— Set of tasks —
[1] From the passage about the film The Show, transcribe the text from "Patsy arrives in" to "a masked superhero.".
[2] According to the passage about the film The Show, who directed the film?
[3] List every actor named in the passage about the film The Show.
------ Passage for review
Fletcher Dennis (Tom Burke) arrives in Northampton in search of a missing person, James Mitchum. He visits the local public library where he meets librarian Henry Gaunt (Richard Dillane) who offers to assist him in the search and appears to hack into the network of the local hospital to reveal that James was admitted to there the previous evening. Fletcher heads to the hospital where he is ushered down to the morgue by Clive (Julian Bleach) to discover James dead from his injuries.
Following a series of leads, Fletcher meets with a pair of adolescent detectives in a garden shed. On his way out he also encounters a local gangster waiting to see our young Hardy Boys. Moving on, he next encounters the bouncer at the nightclub where James Mitchum was fatally injured. Next, he finds Faith (Siobhan Hewlett) who is in Hospital. She relates her near-death experience to Fletcher, in which she met James and danced with him in a club. Fletcher reveals to Faith that he isn’t looking for a friend but is in fact a private investigator looking for a missing necklace and that his client is an elderly East End businessman, Patsy Bleeker.
Fletcher’s dreams each night become increasingly strange until he dreams he finds himself in the same club that Faith visited in her near-death experience. In that dream he meets Frank Metterton who relates that Patsy is not telling him the truth about himself or the necklace. The next day Fletcher explains to Faith what he has discovered about Patsy in the dream. They decide they must lure Patsy to Northampton to resolve the matter.
Patsy arrives in Northampton that evening, and with the help of his minions, kidnaps Faith in order to lure Fletcher into an ambush. Fletcher thwarts Patsy and his men and rescues Faith. The events are watched on closed-circuit television by Henry Gaunt, dressed as a masked superhero.
In December 2018, it was announced in Deadline that production of the film was underway in Northampton, with Mitch Jenkins directing from a screenplay by Alan Moore. Jim Mooney, Mike Elliot and Tom Brown served as producers on the film with finance from the British Film Institute and LipSync and with Protagonist Pictures serving as the worldwide sales agent.[1]
Moore was quoted in the article, saying: “With The Show, I wanted to apply the storytelling ability accumulated during the rest of my varied career to the medium of film.”
On the review aggregator website Rotten Tomatoes, 79% of 19 critics' reviews are positive, with an average rating of 6.7/10. Metacritic, which uses a weighted average, assigned the film a score of 69 out of 100, based on 5 critics, indicating "generally favorable" reviews.
------------
------ Data supplied
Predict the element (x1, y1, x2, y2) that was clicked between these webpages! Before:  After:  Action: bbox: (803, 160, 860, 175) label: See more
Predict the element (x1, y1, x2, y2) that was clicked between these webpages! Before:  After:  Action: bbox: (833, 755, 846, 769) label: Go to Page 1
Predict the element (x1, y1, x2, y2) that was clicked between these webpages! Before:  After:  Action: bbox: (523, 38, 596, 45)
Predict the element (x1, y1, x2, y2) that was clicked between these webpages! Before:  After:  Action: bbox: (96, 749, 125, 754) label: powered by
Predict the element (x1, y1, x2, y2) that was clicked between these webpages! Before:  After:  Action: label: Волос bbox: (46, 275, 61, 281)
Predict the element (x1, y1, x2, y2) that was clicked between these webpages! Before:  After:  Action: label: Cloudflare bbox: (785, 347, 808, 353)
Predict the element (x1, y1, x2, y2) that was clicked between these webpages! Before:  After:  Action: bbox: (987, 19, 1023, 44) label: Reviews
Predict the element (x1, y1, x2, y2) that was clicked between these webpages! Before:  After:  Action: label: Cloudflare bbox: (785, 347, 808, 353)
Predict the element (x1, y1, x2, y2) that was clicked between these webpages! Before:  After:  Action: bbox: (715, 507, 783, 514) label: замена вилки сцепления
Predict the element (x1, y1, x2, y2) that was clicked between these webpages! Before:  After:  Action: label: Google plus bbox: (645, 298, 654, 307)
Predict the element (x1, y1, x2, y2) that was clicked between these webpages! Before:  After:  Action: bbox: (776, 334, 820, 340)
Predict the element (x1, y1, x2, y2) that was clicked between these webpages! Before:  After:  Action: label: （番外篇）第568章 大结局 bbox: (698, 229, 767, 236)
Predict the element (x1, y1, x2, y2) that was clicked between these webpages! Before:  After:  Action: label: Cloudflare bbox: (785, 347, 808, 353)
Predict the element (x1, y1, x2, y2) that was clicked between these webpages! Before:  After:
------------
— Solutions to each task —
[1]
Patsy arrives in Northampton that evening, and with the help of his minions, kidnaps Faith in order to lure Fletcher into an ambush. Fletcher thwarts Patsy and his men and rescues Faith. The events are watched on closed-circuit television by Henry Gaunt, dressed as a masked superhero.

[2] Mitch Jenkins

[3]
Tom Burke
Richard Dillane
Julian Bleach
Siobhan Hewlett